Rewrite the rows below as a numbered list, leaving out any blank lines.

* START *

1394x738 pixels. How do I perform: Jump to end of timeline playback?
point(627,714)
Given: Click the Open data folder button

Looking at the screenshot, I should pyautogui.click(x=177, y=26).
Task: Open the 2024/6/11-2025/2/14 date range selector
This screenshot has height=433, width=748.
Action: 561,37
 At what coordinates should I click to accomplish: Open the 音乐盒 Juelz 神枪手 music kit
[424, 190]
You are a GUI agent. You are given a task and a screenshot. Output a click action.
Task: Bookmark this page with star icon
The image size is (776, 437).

* END *

Expected answer:
1. 1394x738 pixels. How do I perform: Jump to end of timeline playback?
2. point(627,714)
3. Given: Click the Open data folder button
4. Looking at the screenshot, I should pyautogui.click(x=177, y=26).
5. Task: Open the 2024/6/11-2025/2/14 date range selector
6. This screenshot has height=433, width=748.
7. Action: 561,37
8.  At what coordinates should I click to accomplish: Open the 音乐盒 Juelz 神枪手 music kit
9. [424, 190]
10. You are a GUI agent. You are given a task and a screenshot. Output a click action.
11. Task: Bookmark this page with star icon
12. The image size is (776, 437).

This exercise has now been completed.